*** Opening RECORDED INFORMATION ***
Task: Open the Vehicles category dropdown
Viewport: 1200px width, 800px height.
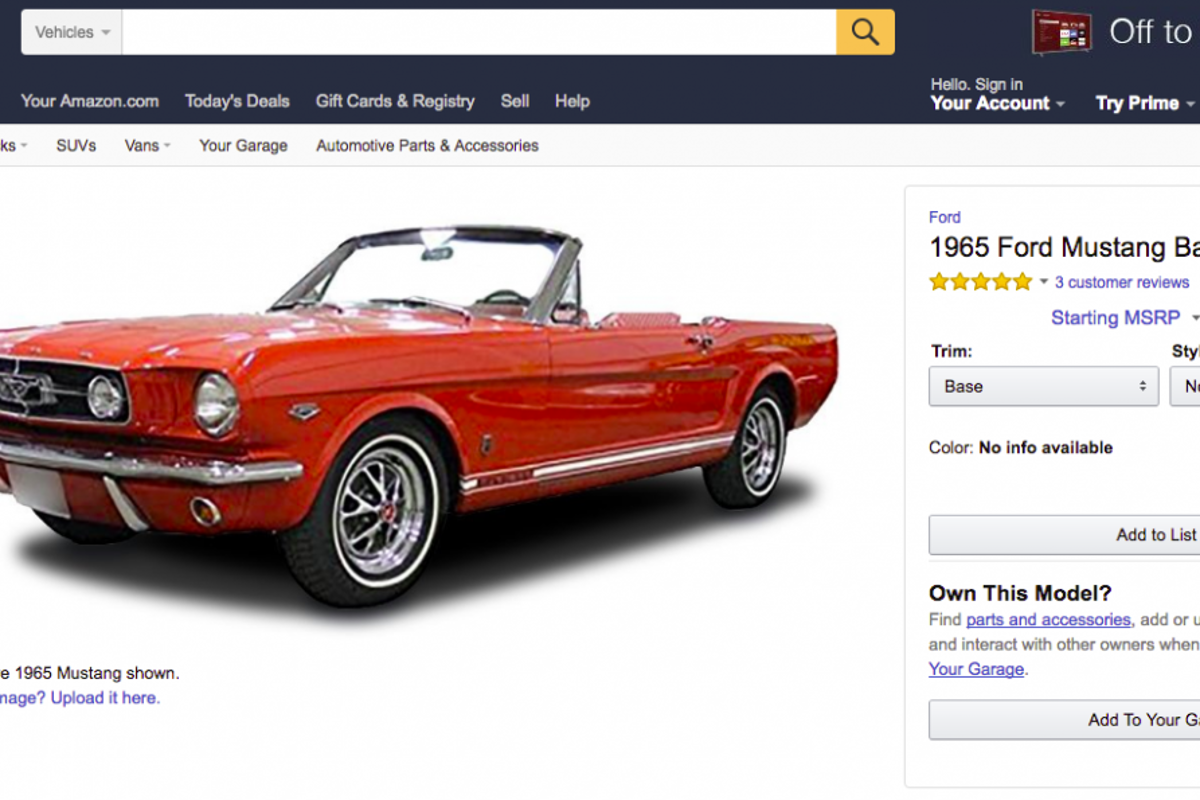Action: [x=68, y=31]
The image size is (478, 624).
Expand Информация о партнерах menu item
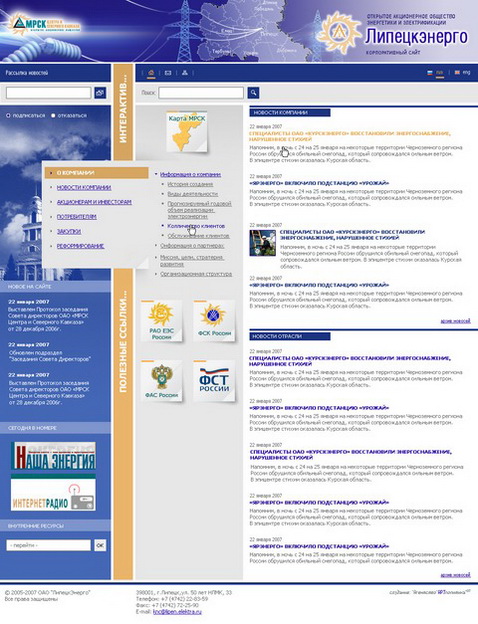pyautogui.click(x=192, y=246)
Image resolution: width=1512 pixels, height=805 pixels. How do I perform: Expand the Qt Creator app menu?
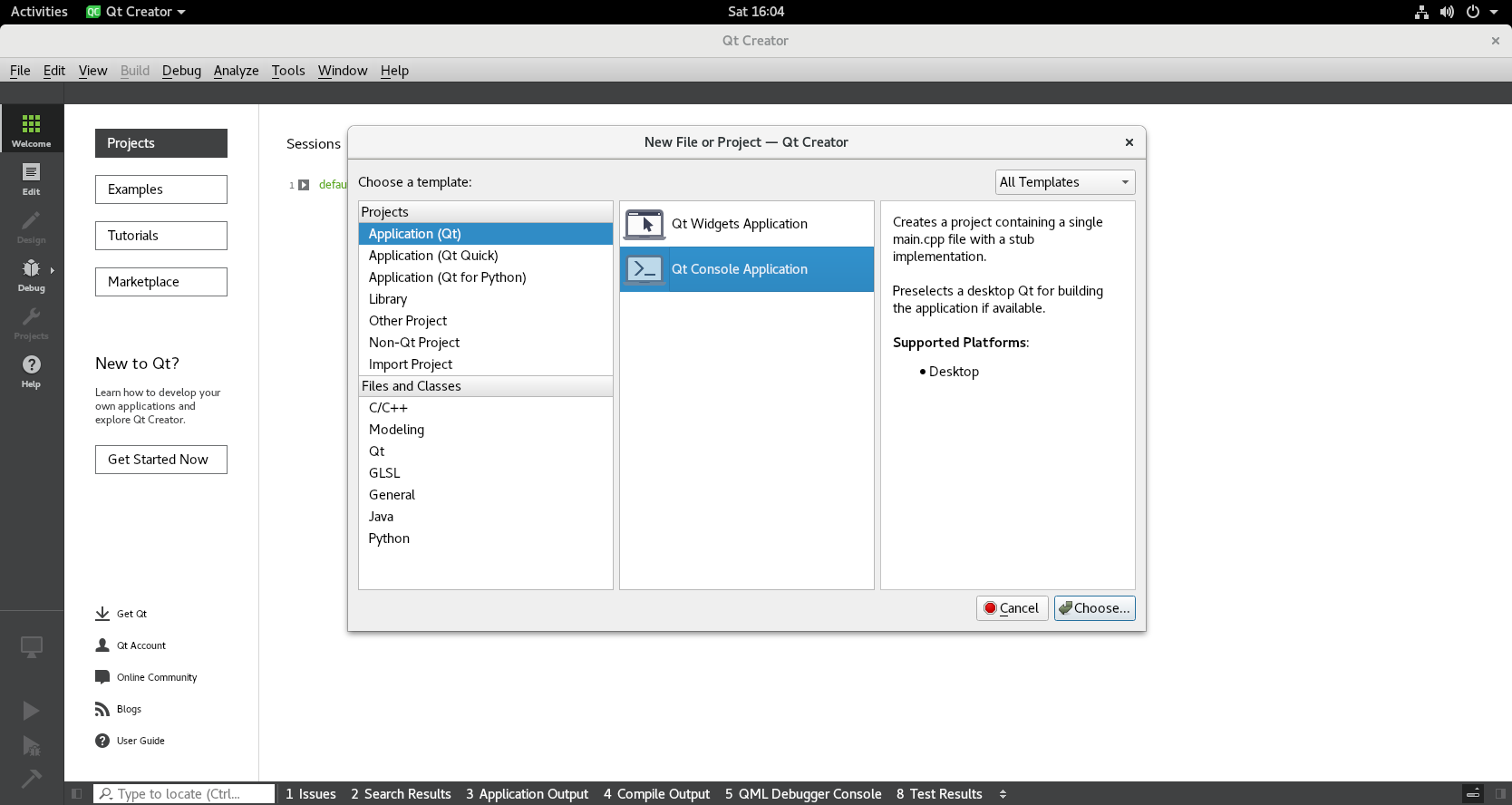pos(136,12)
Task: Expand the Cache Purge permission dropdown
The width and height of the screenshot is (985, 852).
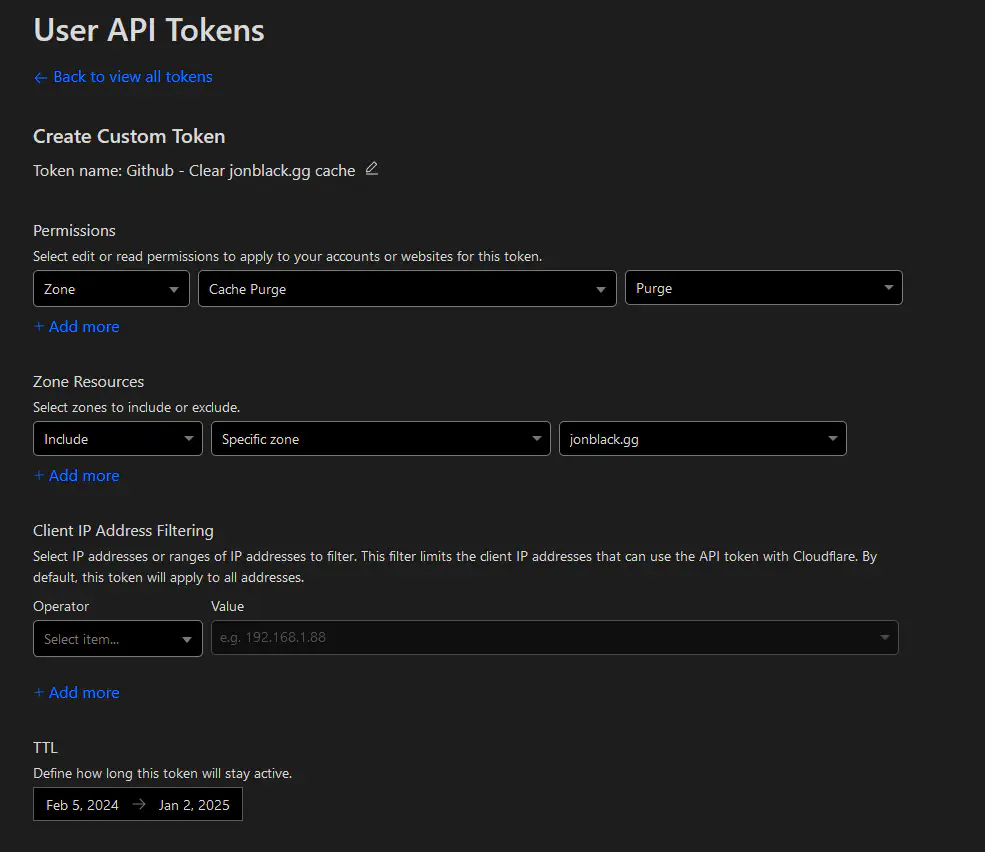Action: (x=406, y=289)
*** Closing RECORDED INFORMATION ***
Can the lines from the one with "Viewport: 1200px width, 800px height." to the end of the records above be quoted exactly, both ends included, with every picture omitted?

| REPLY |
Viewport: 1200px width, 800px height.
Action: [x=68, y=31]
The image size is (478, 624).
Expand Информация о партнерах menu item
pyautogui.click(x=192, y=246)
Image resolution: width=1512 pixels, height=805 pixels. How do I perform: Expand the Qt Creator app menu?
pos(136,12)
Task: Expand the Cache Purge permission dropdown
The width and height of the screenshot is (985, 852).
Action: (x=406, y=289)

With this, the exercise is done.